- CHALLENGE:
Copy everything from the line containing "You are a computer-use agent. Screen" down to the line containing "Action: click(x=533, y=411)", both lines included, and scale every coordinate in the answers by 1.3, rounding to whole numbers with halves going up. Leave the requests unchanged and omit the pictures.

Word and item position records
######
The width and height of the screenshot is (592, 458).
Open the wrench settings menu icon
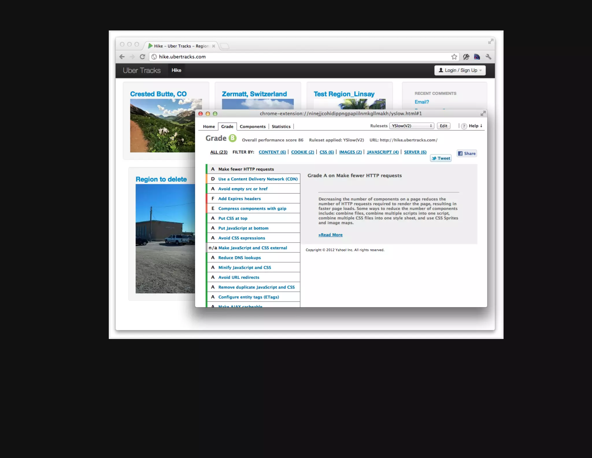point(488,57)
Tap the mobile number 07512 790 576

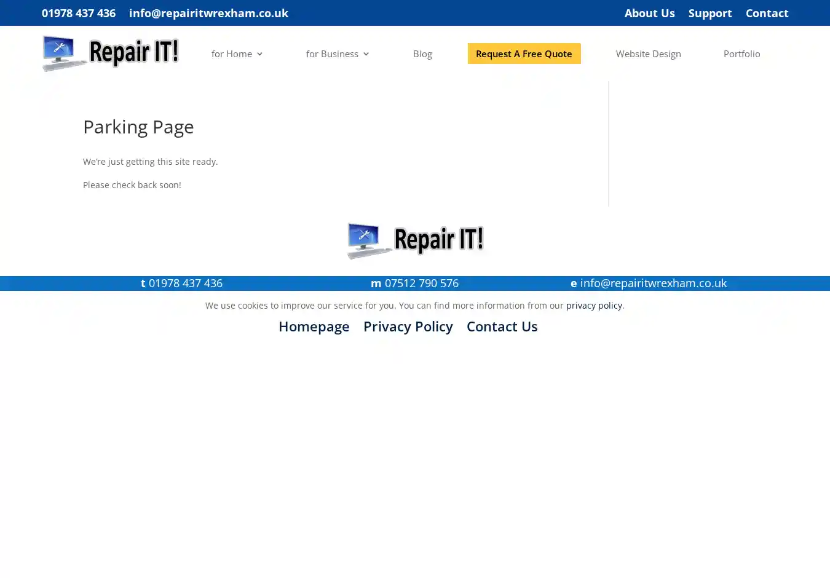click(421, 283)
######
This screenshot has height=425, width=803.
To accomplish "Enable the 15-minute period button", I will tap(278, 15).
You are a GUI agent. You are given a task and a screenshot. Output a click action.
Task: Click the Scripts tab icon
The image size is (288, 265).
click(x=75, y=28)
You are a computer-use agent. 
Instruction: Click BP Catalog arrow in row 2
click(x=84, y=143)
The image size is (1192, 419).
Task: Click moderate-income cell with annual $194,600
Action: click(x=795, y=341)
######
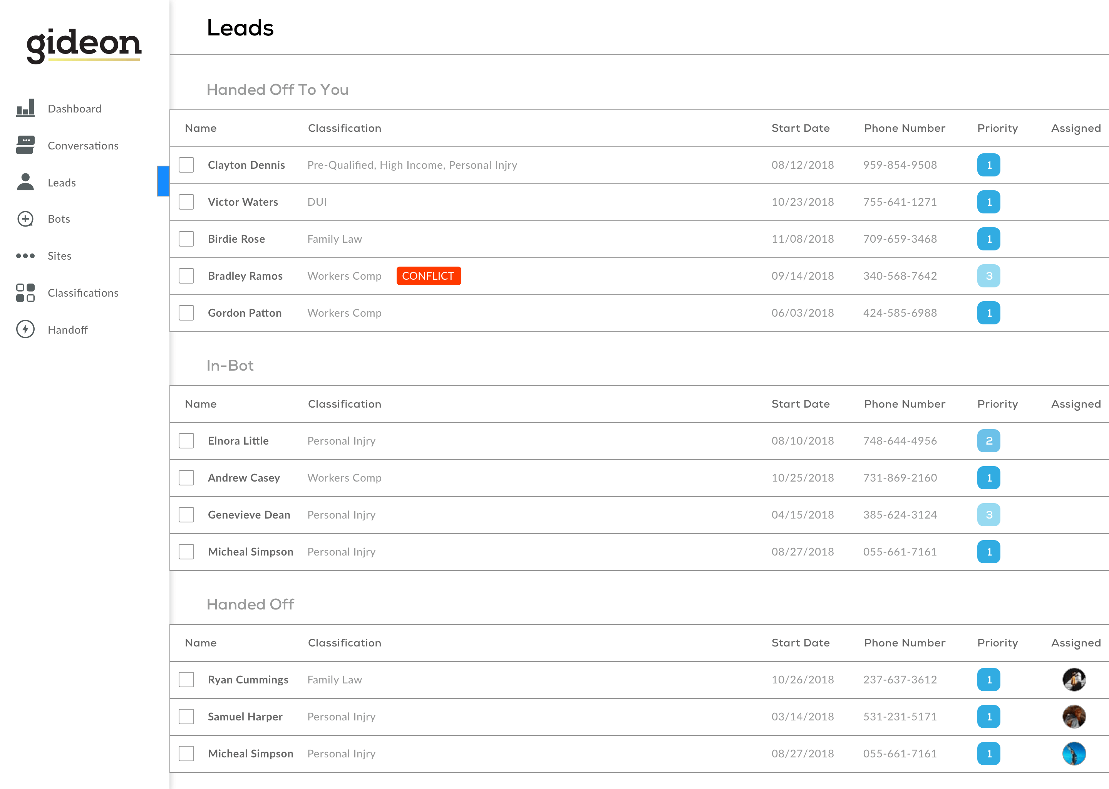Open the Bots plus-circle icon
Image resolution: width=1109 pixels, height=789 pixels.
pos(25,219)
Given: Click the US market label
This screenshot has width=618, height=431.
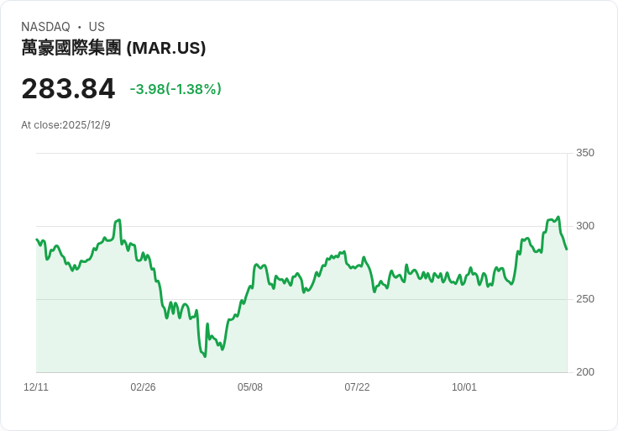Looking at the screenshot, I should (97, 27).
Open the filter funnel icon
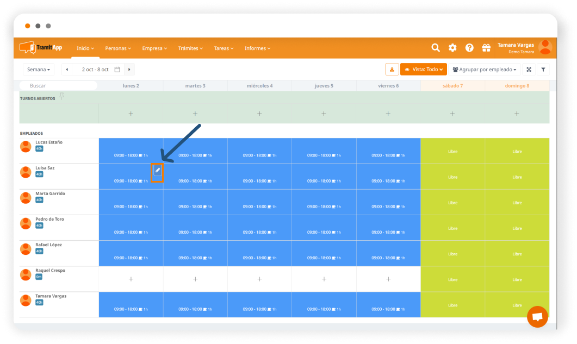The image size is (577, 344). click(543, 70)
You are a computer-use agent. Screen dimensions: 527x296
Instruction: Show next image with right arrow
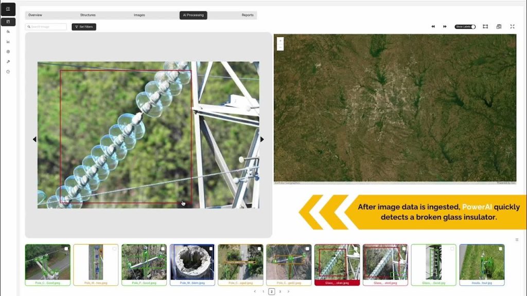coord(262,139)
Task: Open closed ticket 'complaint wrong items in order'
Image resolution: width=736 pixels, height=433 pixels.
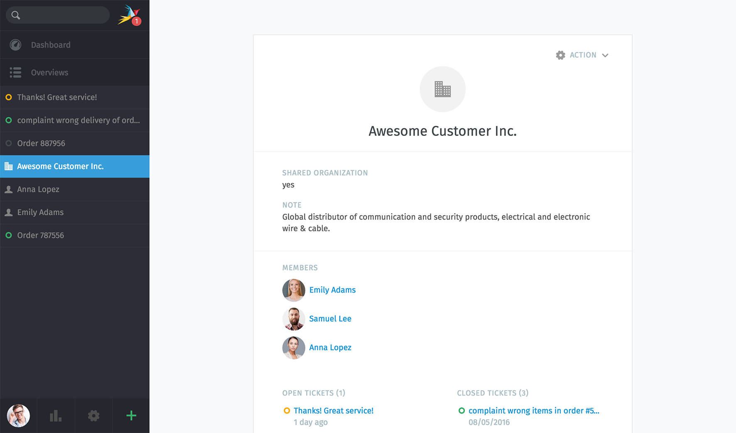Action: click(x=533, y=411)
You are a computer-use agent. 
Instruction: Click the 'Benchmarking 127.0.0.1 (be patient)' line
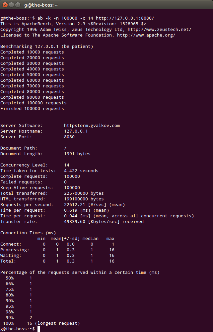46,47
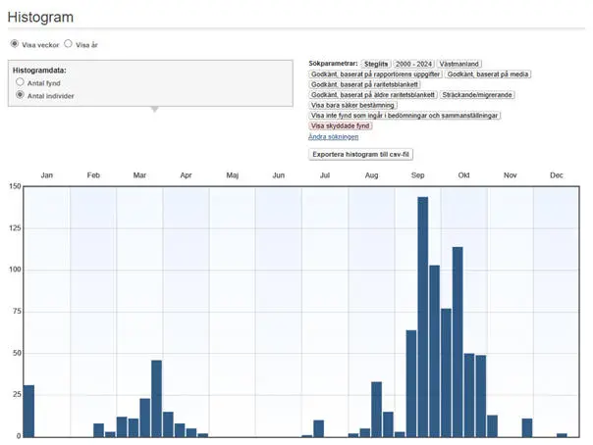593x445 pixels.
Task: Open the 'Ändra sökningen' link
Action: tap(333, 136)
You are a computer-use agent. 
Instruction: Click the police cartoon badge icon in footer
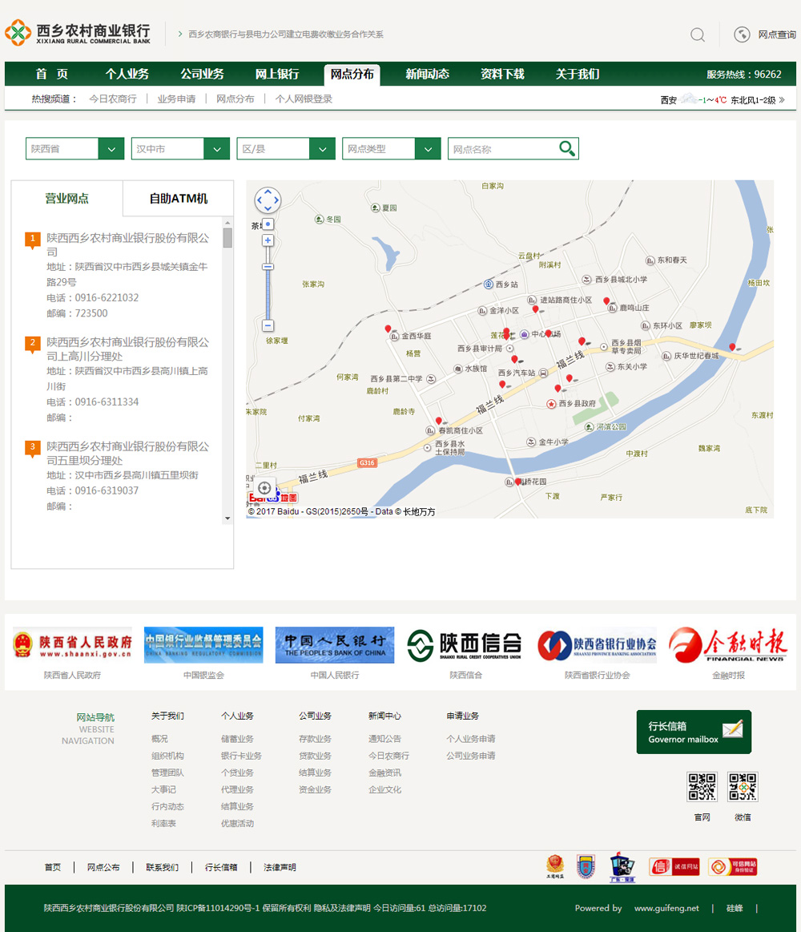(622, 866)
######
- SOLUTION TO THE EXERCISE:
You are a computer-use agent. Screen dimensions: 527x296
Instruction: Show next image with right arrow
coord(341,181)
Task: Open closed ticket 'complaint wrong items in order'
Image resolution: width=736 pixels, height=433 pixels.
Action: click(x=693, y=534)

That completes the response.